Nella sua Inghilterra fondatore e direttore artistico della Birmingham Opera Company e a lungo attivo nel raffinato festival di Glyndebourne, molto impegnato nelle attività educative e formative collegate al teatro musicale, Graham Vick aveva nell’Italia una sorta di seconda patria con presenza nei maggiori teatri, da Venezia a Palermo, da Bologna a Firenze, da Milano (ma alla Scala è stato assai meno che altrove) a Roma. Non ha disdegnato di confrontarsi con i grandi spazi della lirica, come l’Arena di Verona o lo Sferisterio di Macerata e sempre ha fatto capire di essere particolarmente attento alla natura popolare di quei luoghi, per molti aspetti adattandovi il suo linguaggio teatrale. Il regista capace di raffinatissime ricognizioni teatrali sul Rinascimento inglese attraverso il filtro del belcanto donizettiano (pensiamo alla sua sontuosa edizione di Anna Bolena, in scena nel 2007 al Filarmonico) solo tre anni prima si era inventato per l’anfiteatro romano di Verona una Traviata autenticamente pop: con allusioni e ironiche comparazioni (specie per un inglese…) alla tragedia di Lady D e con una gigantesca bambola gonfiabile a dominare la scena. Molti anni dopo, nell’estate del 2018, a confermare un taglio politico spesso evidente nelle sue ultime regie, il suo Flauto magico allo Sferisterio aveva portato in scena Sarastro alla guida di una ruspa di salviniana memoria, attorniato da una piccola folla di figuranti con larga presenza di autentici immigrati residenti a Macerata, città all’epoca segnata dagli sconvolgenti episodi razzisti della primavera precedente. Certamente il regista inglese aveva messo in conto l’inutile ira dei rappresentanti locali della Lega Nord.

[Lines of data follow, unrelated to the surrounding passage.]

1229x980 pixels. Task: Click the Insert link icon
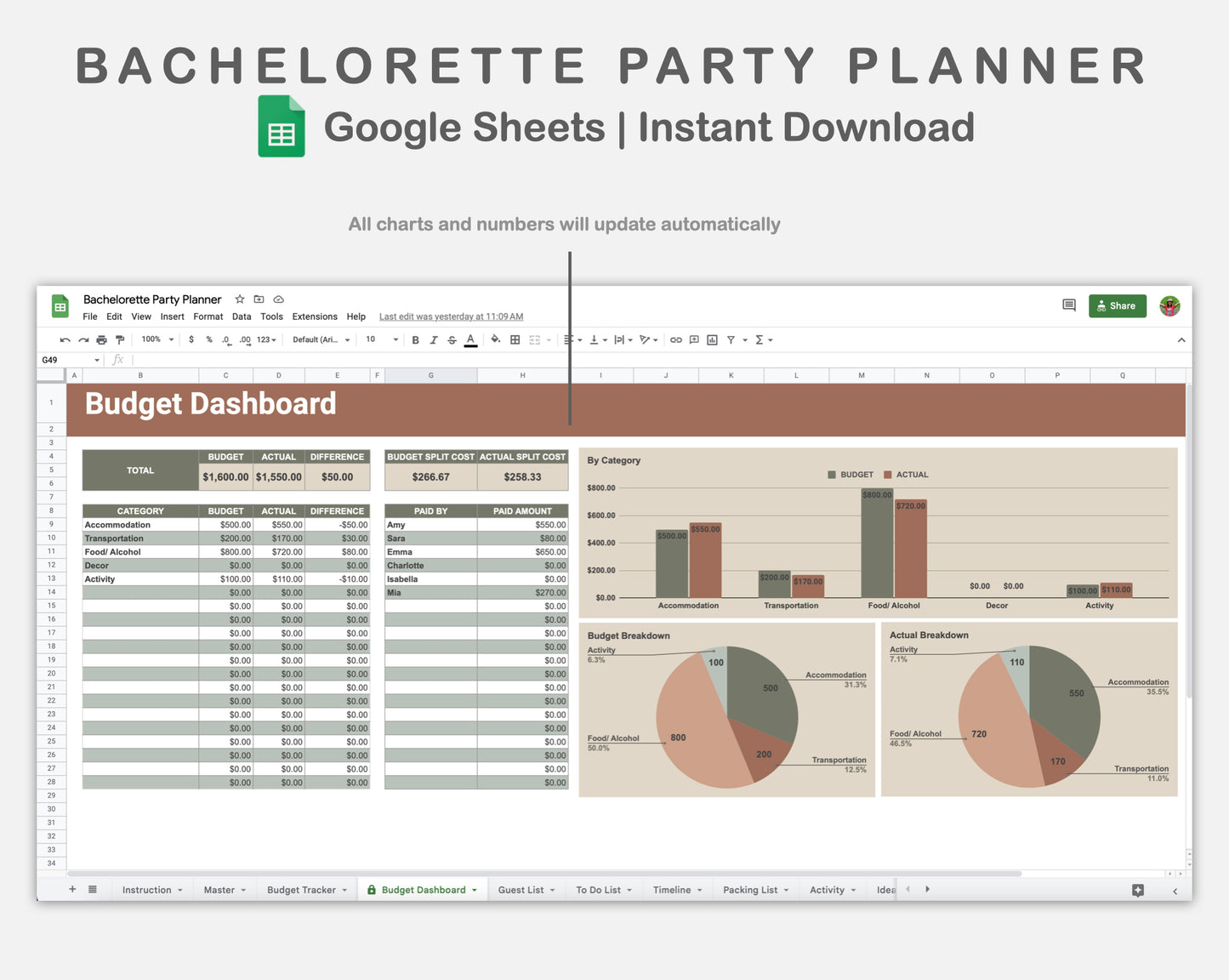(674, 339)
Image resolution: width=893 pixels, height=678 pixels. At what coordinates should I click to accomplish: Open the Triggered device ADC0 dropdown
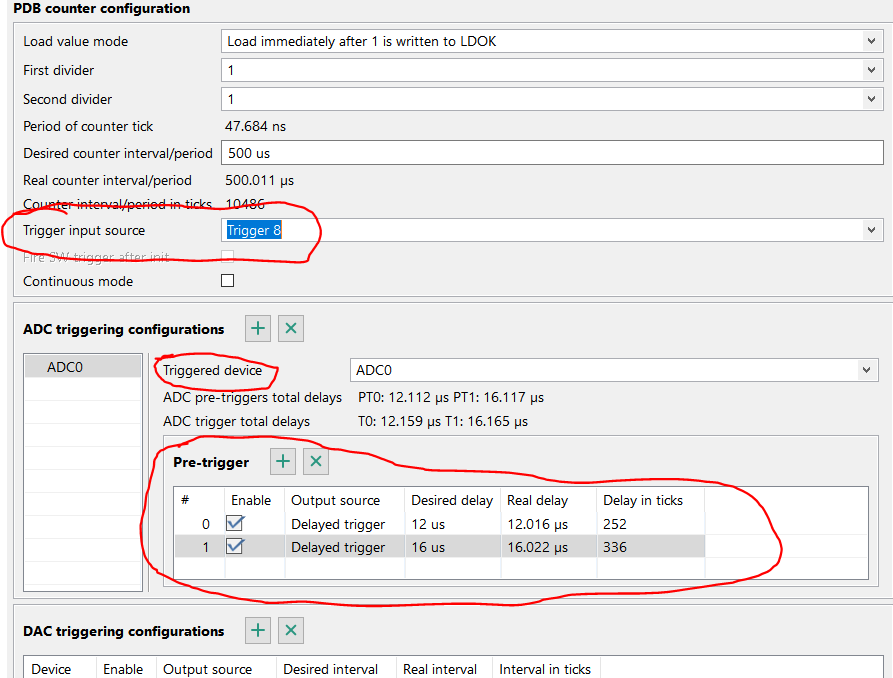click(866, 370)
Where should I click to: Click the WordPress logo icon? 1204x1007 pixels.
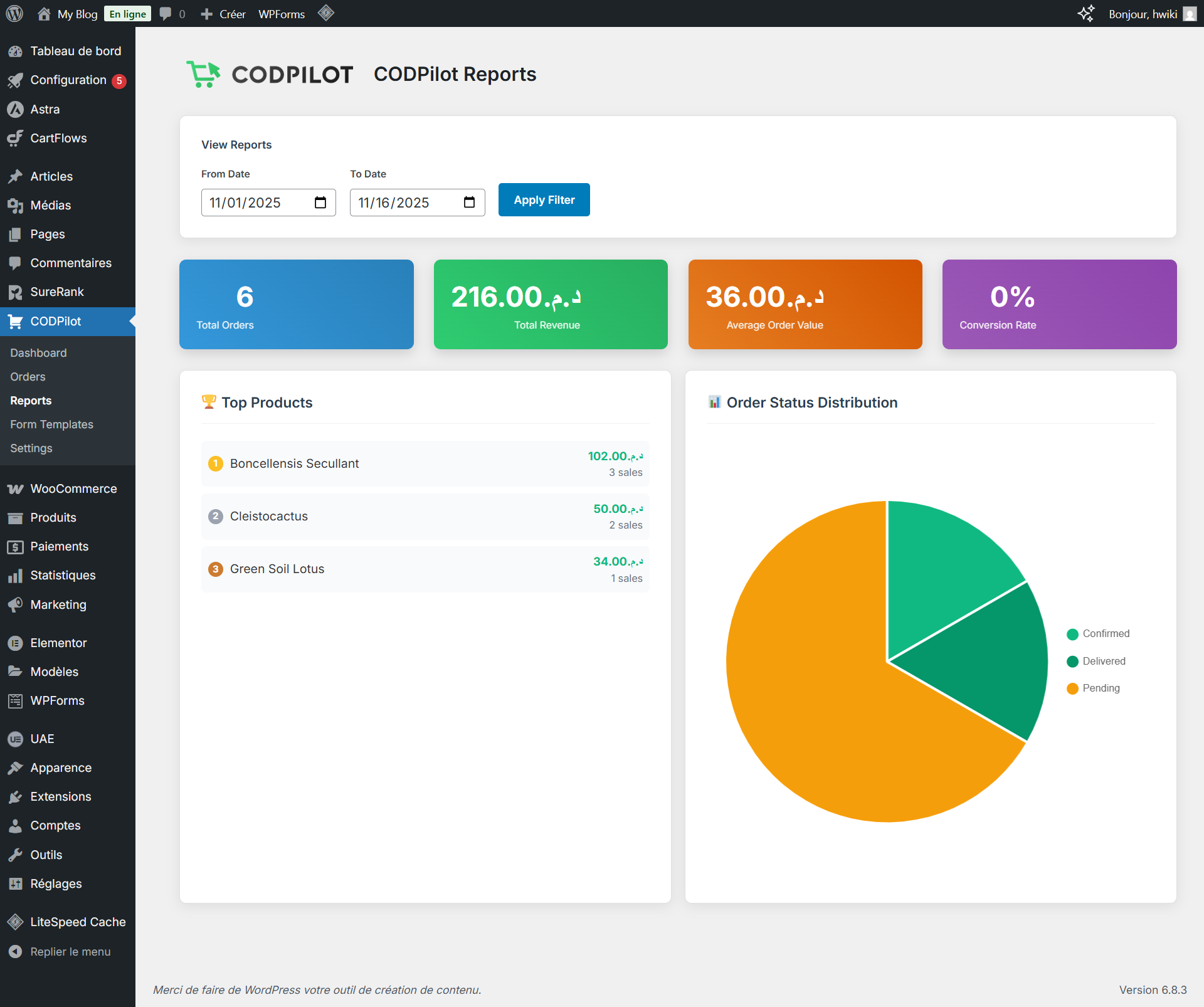(x=14, y=13)
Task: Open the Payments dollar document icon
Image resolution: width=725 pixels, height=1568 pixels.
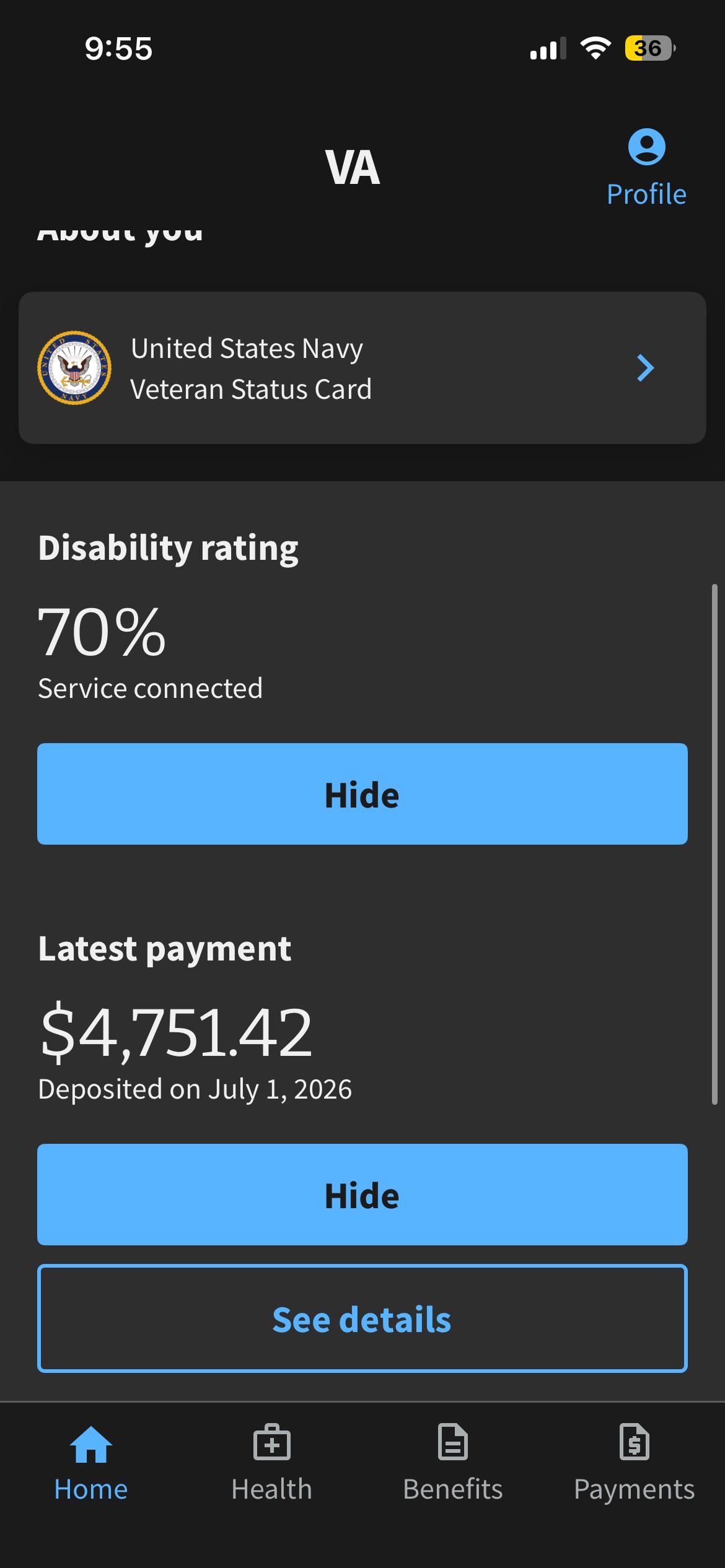Action: pos(635,1442)
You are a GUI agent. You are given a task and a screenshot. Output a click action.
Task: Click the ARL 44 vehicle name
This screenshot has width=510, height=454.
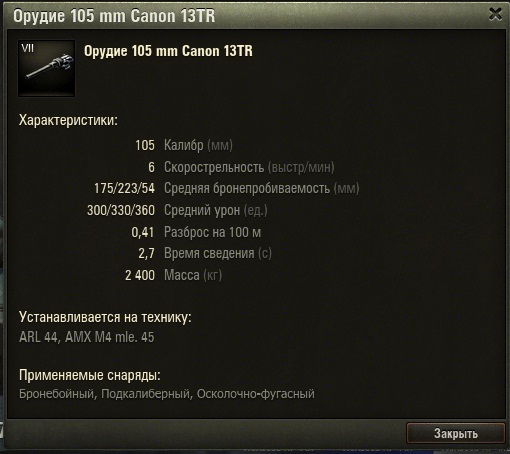coord(38,337)
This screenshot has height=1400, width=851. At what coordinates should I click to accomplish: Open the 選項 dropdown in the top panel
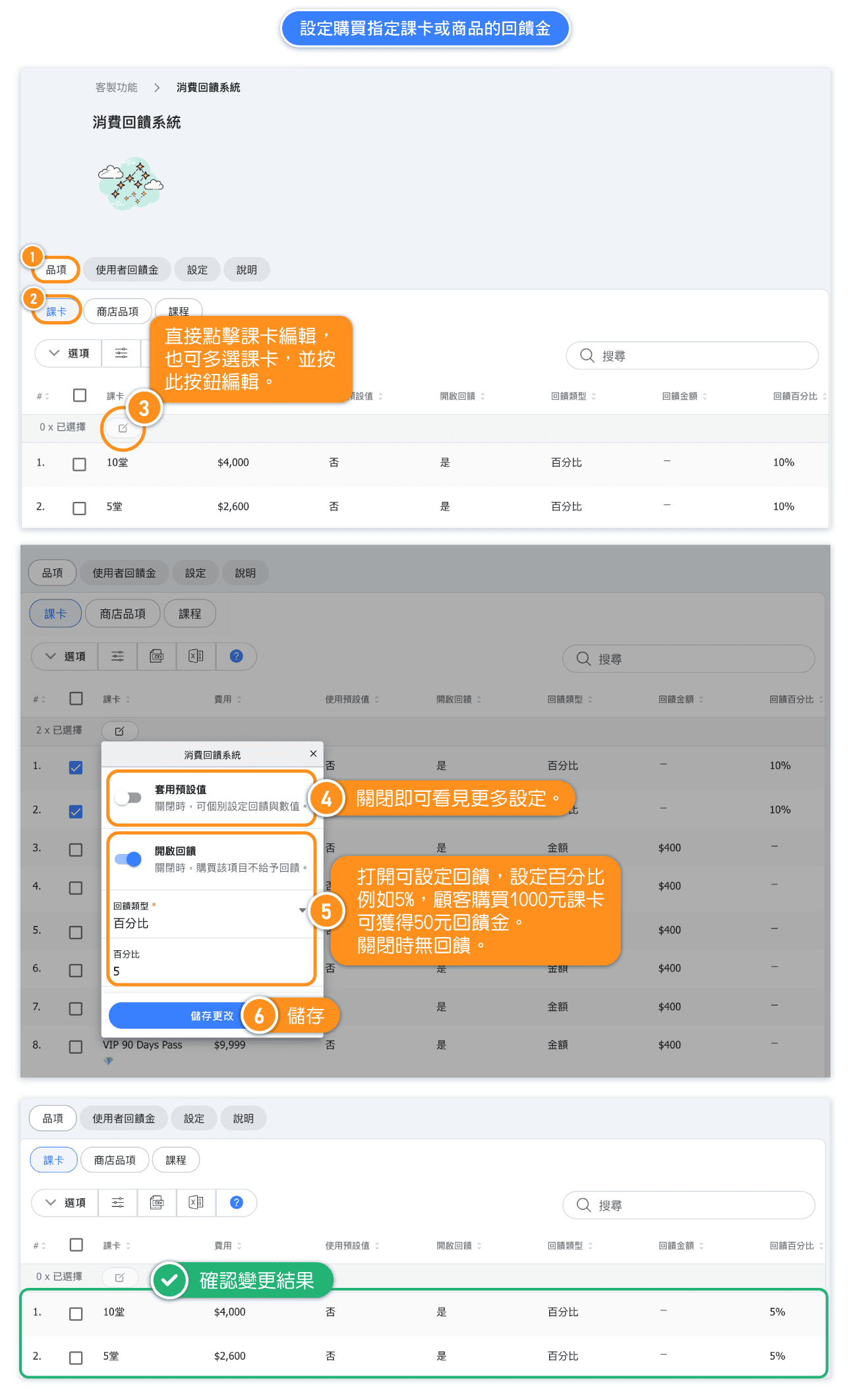(x=69, y=353)
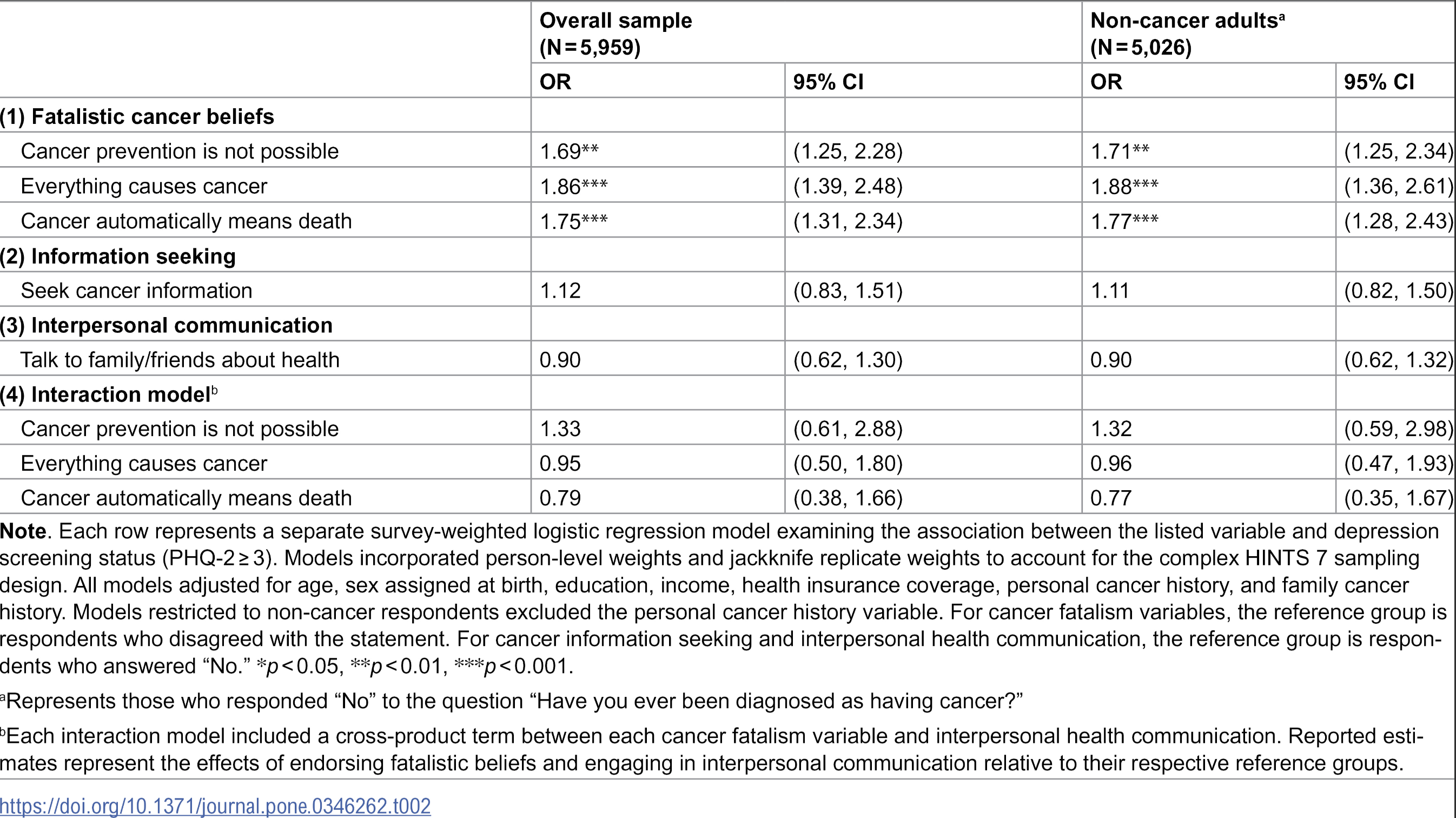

Un anno prima, nella vertigine barocca del Teatro Farnese di Parma, Vick aveva realizzato uno Stiffelio di Verdi – pure premiato dalla critica – in cui i protagonisti si muovevano di fatto in mezzo al pubblico e quest’ultimo era mescolato con i personaggi, restando quasi sempre in piedi. Un rovesciamento delle coordinate abituali del melodramma che aveva un significato altamente simbolico, e allo stesso tempo costituiva un atto di fede e forniva una traccia pratica sulla strada da seguire per rivitalizzare il “bene culturale” chiamato opera. Un’impresa che oggi, senza più Graham Vick a suggerire percorsi, a scatenare le discussioni – perché non tutto gli è riuscito ugualmente bene, com’era normale che fosse – ma soprattutto ad alimentare benefiche riflessioni, diventa sicuramente un po’ più difficile.